[Collected data]
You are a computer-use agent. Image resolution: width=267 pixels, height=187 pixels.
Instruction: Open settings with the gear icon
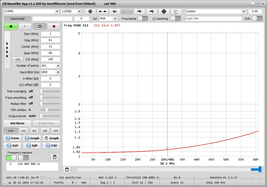click(90, 11)
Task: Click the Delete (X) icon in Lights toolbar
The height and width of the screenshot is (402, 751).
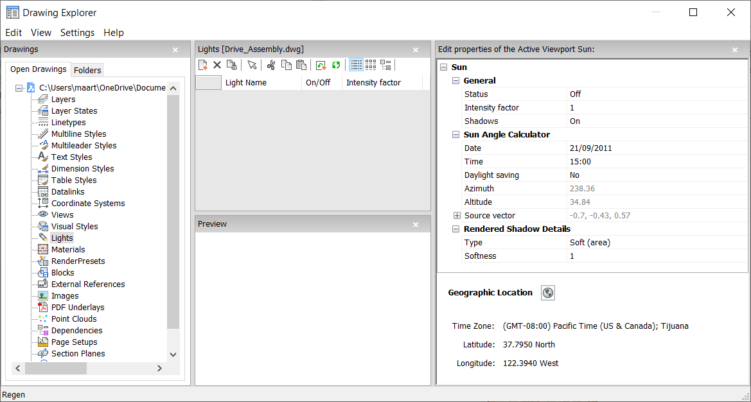Action: tap(217, 65)
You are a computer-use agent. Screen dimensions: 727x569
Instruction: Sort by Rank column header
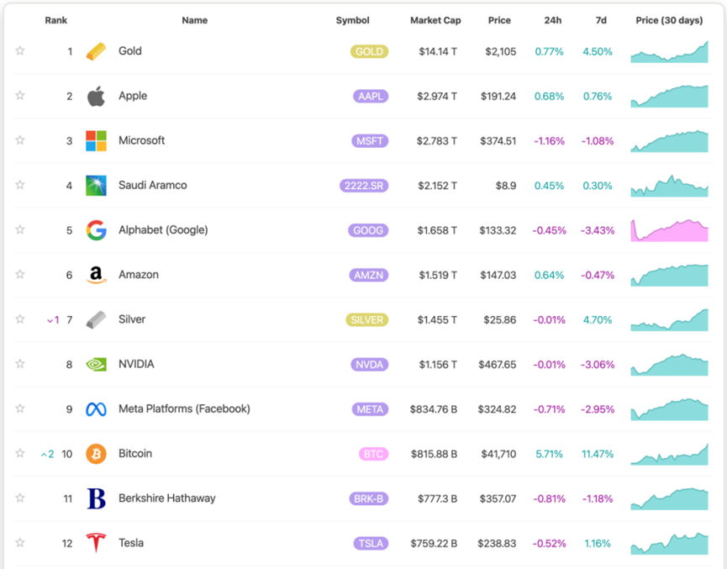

EXERCISE BRIEF »
Give back the entries verbatim but drop every picture.

TASK RESPONSE »
You are a computer-use agent. Image resolution: width=267 pixels, height=187 pixels.
Instruction: Open settings with the gear icon
click(90, 11)
Task: Click the Delete (X) icon in Lights toolbar
The height and width of the screenshot is (402, 751).
Action: tap(217, 65)
You are a computer-use agent. Screen dimensions: 727x569
Instruction: Sort by Rank column header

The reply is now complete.